__What to work on__:
Extract each line of text from the entries below word for word, omitting the pictures.
--- Start of Dataset excerpts ---
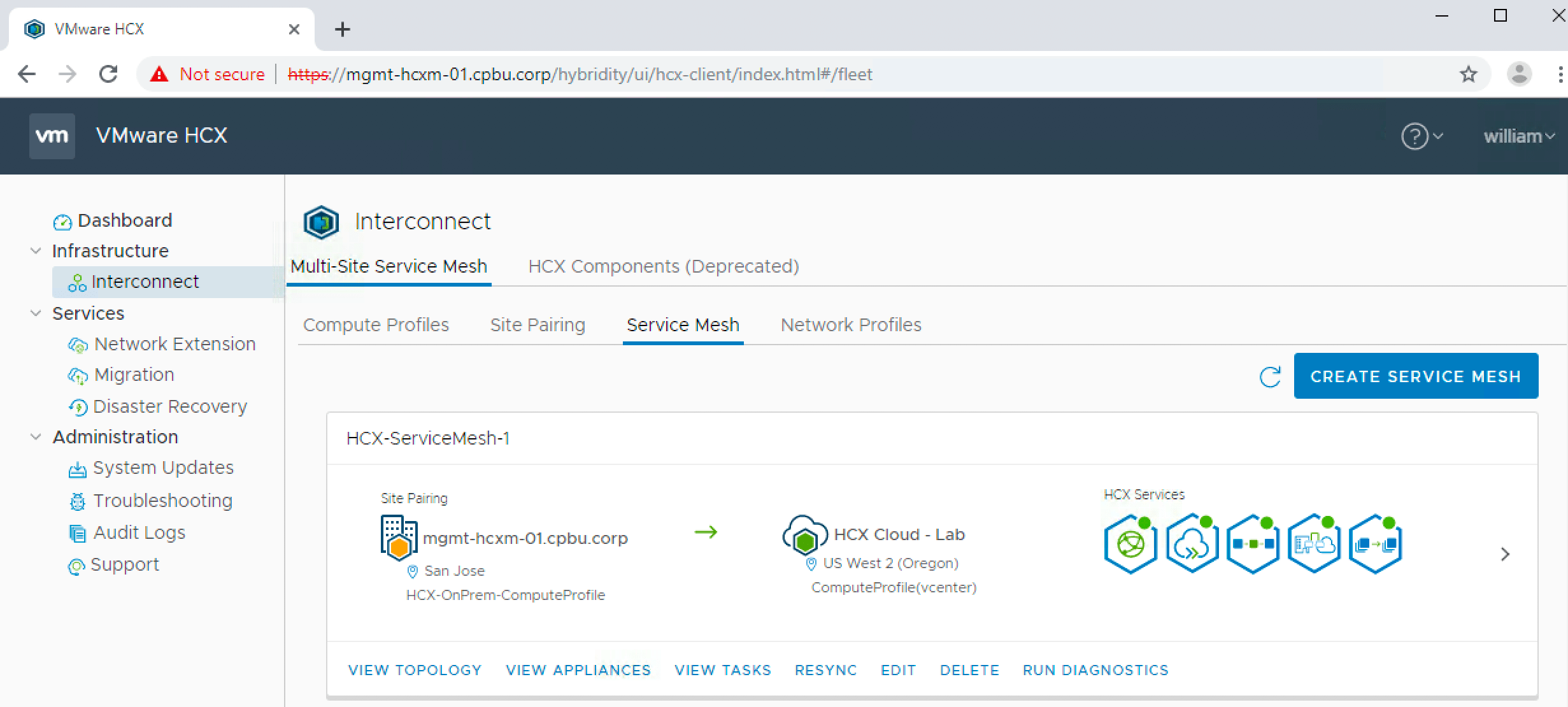
Task: Click the first HCX Services hexagon icon
Action: coord(1130,545)
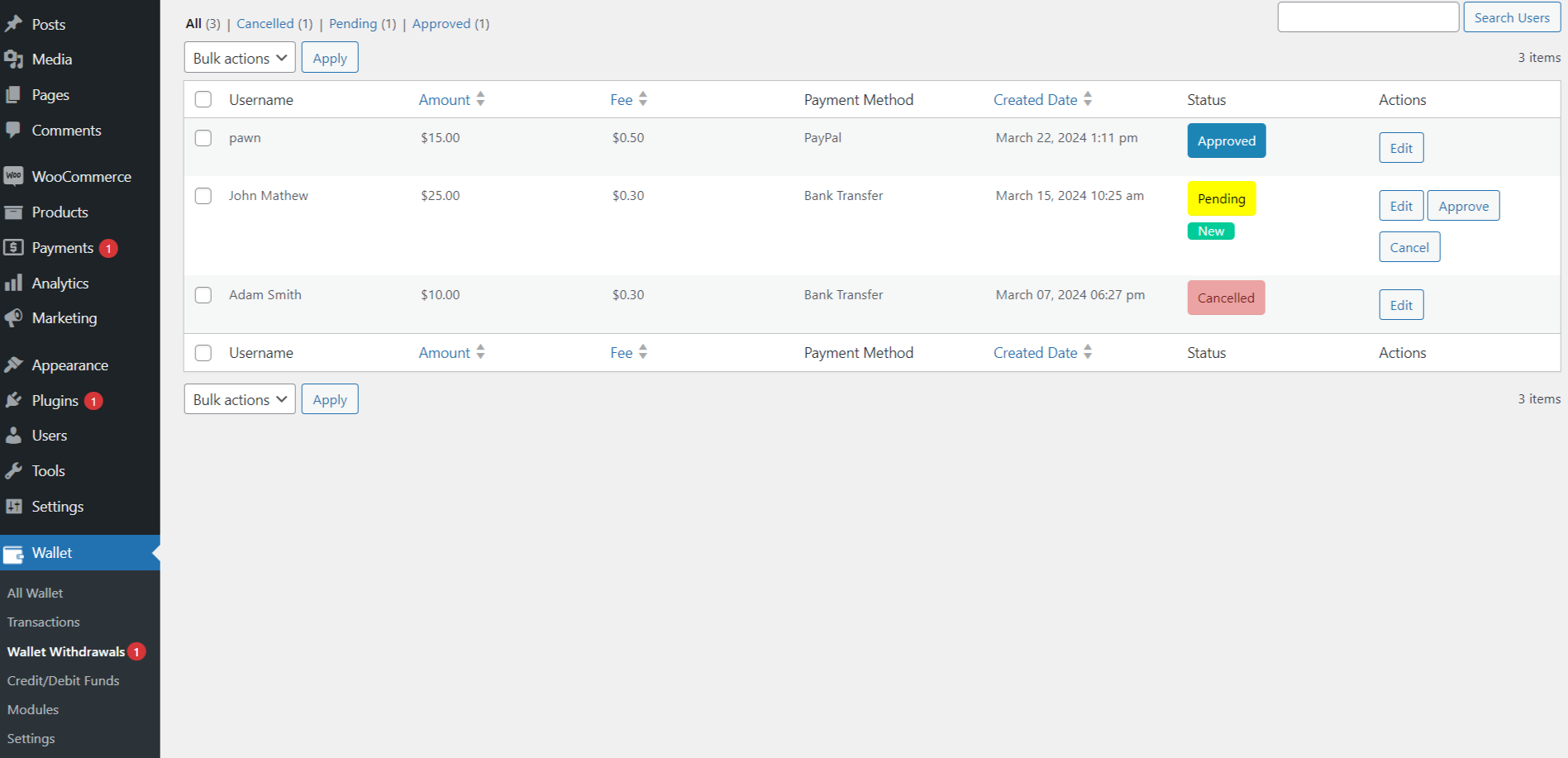Open the Appearance brush icon
The height and width of the screenshot is (758, 1568).
click(x=14, y=365)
--- End of Dataset excerpts ---
__Response below__:
Task: Click the first HCX Services hexagon icon
Action: coord(1130,545)
Open the Appearance brush icon
The height and width of the screenshot is (758, 1568).
click(x=14, y=365)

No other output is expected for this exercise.